Although this was hell on Earth, in some ways it is a positive experience. If you can go through a knife-fight with a surgeon in the Orient without your close friends and family around, you can handle a lot when it comes to living/working overseas. By looking at the light at the end of the tunnel I made it through this dead week, and now the days have been getting better every day. Last week was great, as I got to see all of my friends at school and I finally felt alive again. That is until I got served again this Monday. Here is my story of more tough times in the life of Matthew S. Atkinson

9/20/08

a. I took a taxi at 5:00 PM for my doctor's appointment with the only orthopedic surgeon in this city who I trust, and who happens to only work at the hospital on Monday. My taxi driver almost crashed several times (nothing new), and drove into a random lot where he mistakenly drove down a storage ramp to a basement floor of a grocery store. My fragile knee bumped against the door and seat in front several times due to the miserable driving of a man who never should set foot in car, unless it is the back of a police cruiser. After a few more random twists and turns the taxi driver tried to drop me off at the wrong hospital in the wrong side of town (I gave him a card with name & address, and showed it to him several times as it looked that we were going the wrong way) to my dismay. After a very heated argument (hypothetically, I may have thrown a few good-old American curse words in his face) we parted ways. I was going to stiff him, but since I am not very mobile I had no choice but to pay a taxi for being dropped off in the ass end of nowhere. By the time the dust cleared it was 6:20.
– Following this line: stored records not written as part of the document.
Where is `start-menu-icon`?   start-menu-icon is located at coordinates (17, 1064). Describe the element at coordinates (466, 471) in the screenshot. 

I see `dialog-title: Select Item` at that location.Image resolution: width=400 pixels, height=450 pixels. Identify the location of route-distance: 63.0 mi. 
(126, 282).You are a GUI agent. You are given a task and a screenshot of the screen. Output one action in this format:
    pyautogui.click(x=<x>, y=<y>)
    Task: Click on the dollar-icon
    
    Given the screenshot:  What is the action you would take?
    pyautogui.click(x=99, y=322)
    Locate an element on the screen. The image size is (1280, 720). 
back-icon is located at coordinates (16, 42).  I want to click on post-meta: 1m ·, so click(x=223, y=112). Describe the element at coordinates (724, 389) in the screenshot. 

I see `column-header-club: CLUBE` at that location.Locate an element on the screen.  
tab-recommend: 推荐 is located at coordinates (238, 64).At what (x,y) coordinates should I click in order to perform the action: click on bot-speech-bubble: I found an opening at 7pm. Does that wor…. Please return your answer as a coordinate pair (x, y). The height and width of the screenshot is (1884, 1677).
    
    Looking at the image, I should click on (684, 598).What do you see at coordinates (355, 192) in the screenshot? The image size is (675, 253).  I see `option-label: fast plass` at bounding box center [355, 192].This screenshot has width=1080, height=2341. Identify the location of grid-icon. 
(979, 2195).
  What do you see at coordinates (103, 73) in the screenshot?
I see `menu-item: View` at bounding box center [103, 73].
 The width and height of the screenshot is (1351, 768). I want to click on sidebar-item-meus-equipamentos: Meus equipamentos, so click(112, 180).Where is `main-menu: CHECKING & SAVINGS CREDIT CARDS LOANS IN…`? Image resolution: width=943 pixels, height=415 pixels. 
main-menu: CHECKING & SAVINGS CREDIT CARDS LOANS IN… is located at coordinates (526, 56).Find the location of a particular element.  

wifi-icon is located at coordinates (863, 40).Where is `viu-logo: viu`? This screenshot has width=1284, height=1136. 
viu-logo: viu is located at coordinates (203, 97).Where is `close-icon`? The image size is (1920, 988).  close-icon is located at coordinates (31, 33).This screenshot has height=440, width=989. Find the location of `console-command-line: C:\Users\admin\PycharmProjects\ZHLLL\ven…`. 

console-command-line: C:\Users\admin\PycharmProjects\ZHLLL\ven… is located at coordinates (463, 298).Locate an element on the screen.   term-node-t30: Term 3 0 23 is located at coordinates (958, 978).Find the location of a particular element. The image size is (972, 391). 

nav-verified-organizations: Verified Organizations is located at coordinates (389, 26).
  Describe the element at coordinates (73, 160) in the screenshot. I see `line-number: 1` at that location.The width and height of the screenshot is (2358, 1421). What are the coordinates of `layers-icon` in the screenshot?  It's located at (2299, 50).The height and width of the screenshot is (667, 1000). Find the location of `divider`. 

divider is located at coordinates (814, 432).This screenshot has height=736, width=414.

b. A do-gooder expat heard the commotion and vowed to flag me down a taxi. This guy was quite the saint since getting a taxi in rush hour traffic here in Beijing is sometimes almost impossible. A few minutes later he had a taxi for me and all I had to do was climb over a two-foot wall and I'd be on my way. As the fellow Yankee helped me over the wall a well-dressed Chinese woman ran out to the taxi and raced into the passenger seat. She had been standing next to me as my taxi was being waved down, so she definitely knew what I was a cripple who needed some help. The expat who spoke fluent Chinese explained her the situation as the taxi stalled and waiter for us, that I was late for my doctor's appointment and that this was an urgent matter. Nevertheless, the woman heard us out and told the taxi to go anyways. I am leaving this other taxi driver out of this who is also a son of a bitch, but not nearly as bad as the rest of those in the story.

c. I finally made it to the doctor's appointment thirty minutes late. It took me another twenty minutes to find a taxi, but we made short time and were there by 7:00. My doctor said to just sit back and relax as he was just going to fix my bandages and "take a look". I was looking forward to just getting on with my day, as there seemed to be not much on the agenda. The next thing I know there a collection of knives and other horrible metal devices last seen in the movie "Hostel" are for some reason laying right beside my leg. Soon thereafter blood is gushing from my leg like a fire hydrant. The doc just so happened to "forget" to tell me that he would be ripping out a piece of metal the size and shape of a fish hook that had previously been sealing my wound. As I howled in pain the doctor was unfazed, and his ceaseless ripping and pulling with strange painful devices lasted for another ten minutes of pure hell. After getting another slashing, the doctor then pushed and pulled my leg in ungodly directions until I was on the verge of throwing up.

So who is worse?
A. The taxi driver who drove me to hell, collected money he knew he didn't deserve, and made so many wrong turns that my knee was swollen by the time I made it to the hospital.

B. The unethical Chinese vixen (bitch) who knew exactly how dire my situation was, but still stole my rush-hour taxi without batting an eye-lash.

C. Or the doctor who gave me no inkling that today's appointment would be so incredibly painful that I actually screamed in pain. The embarrassment of coming out the door and having every single person in the hospital stare at me as if I was the exorcist was not the most pleasant feeling in the world.